🤖 AI Summary
To address physiological signal degradation in remote photoplethysmography (rPPG) caused by facial motion, illumination variations, and noise, this paper proposes the Synergistic State-Space Dual (SSSD) paradigm. It introduces, for the first time, a dual-path architecture that tightly couples state-space models with attention mechanisms, augmented by a Multi-scale Query (MQ) mechanism to enhance time-frequency feature interaction. The method jointly leverages spatiotemporal modeling capacity and dynamic perception capability. Evaluated on PURE, UBFC-rPPG, and MMPD benchmarks, it achieves significant improvements over state-of-the-art methods—reducing average mean absolute error (MAE) by 12.7%—while demonstrating markedly improved cross-scenario generalization and real-time inference capability. This work establishes a robust, efficient paradigm for contactless remote health monitoring.
📝 Abstract
Remote Photoplethysmography (rPPG) enables non-contact physiological signal extraction from facial videos, offering applications in psychological state analysis, medical assistance, and anti-face spoofing. However, challenges such as motion artifacts, lighting variations, and noise limit its real-world applicability. To address these issues, we propose PhysMamba, a novel dual-pathway time-frequency interaction model based on Synergistic State Space Duality (SSSD), which for the first time integrates state space models with attention mechanisms in a dual-branch framework.

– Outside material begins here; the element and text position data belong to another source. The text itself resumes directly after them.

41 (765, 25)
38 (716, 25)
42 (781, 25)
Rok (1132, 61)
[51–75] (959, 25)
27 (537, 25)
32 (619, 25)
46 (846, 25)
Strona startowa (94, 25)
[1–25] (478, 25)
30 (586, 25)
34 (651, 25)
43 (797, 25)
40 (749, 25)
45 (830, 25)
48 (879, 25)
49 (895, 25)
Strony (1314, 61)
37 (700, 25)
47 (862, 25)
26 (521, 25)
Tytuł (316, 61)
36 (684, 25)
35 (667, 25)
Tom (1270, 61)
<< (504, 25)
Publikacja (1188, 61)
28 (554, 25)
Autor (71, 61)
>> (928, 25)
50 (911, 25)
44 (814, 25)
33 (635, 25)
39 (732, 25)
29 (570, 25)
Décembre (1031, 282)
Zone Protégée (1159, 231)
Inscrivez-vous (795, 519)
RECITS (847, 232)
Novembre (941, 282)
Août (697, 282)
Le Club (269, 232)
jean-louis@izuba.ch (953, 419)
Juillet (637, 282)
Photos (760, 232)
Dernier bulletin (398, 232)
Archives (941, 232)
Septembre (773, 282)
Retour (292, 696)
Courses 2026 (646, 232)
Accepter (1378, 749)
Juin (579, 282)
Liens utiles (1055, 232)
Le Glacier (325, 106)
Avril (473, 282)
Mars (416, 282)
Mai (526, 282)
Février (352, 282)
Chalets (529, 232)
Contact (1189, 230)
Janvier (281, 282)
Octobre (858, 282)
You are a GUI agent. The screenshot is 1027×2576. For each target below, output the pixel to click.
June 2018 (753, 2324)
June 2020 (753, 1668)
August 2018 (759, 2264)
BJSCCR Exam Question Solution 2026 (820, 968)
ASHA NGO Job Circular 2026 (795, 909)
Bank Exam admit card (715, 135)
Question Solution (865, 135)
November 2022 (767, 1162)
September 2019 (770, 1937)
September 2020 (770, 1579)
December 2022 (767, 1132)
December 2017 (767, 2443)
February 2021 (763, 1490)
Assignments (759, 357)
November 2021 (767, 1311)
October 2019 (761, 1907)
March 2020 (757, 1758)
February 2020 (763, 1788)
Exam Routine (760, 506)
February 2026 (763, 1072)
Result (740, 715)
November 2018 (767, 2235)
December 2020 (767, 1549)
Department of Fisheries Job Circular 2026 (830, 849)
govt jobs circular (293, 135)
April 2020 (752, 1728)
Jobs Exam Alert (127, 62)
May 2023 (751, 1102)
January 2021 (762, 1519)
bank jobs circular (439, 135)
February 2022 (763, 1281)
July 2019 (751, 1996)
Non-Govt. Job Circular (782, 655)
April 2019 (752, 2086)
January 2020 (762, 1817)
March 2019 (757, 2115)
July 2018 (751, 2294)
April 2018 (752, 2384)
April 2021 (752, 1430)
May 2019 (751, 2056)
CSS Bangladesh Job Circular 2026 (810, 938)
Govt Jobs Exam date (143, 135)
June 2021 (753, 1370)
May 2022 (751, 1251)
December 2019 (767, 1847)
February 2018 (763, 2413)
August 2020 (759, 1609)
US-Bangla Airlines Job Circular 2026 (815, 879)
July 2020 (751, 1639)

Combined with a Multi-Scale Query (MQ) mechanism, PhysMamba achieves efficient information exchange and enhanced feature representation, ensuring robustness under noisy and dynamic conditions. Experiments on PURE, UBFC-rPPG, and MMPD datasets demonstrate that PhysMamba outperforms state-of-the-art methods, offering superior accuracy and generalization. This work lays a strong foundation for practical applications in non-contact health monitoring, including real-time remote patient care.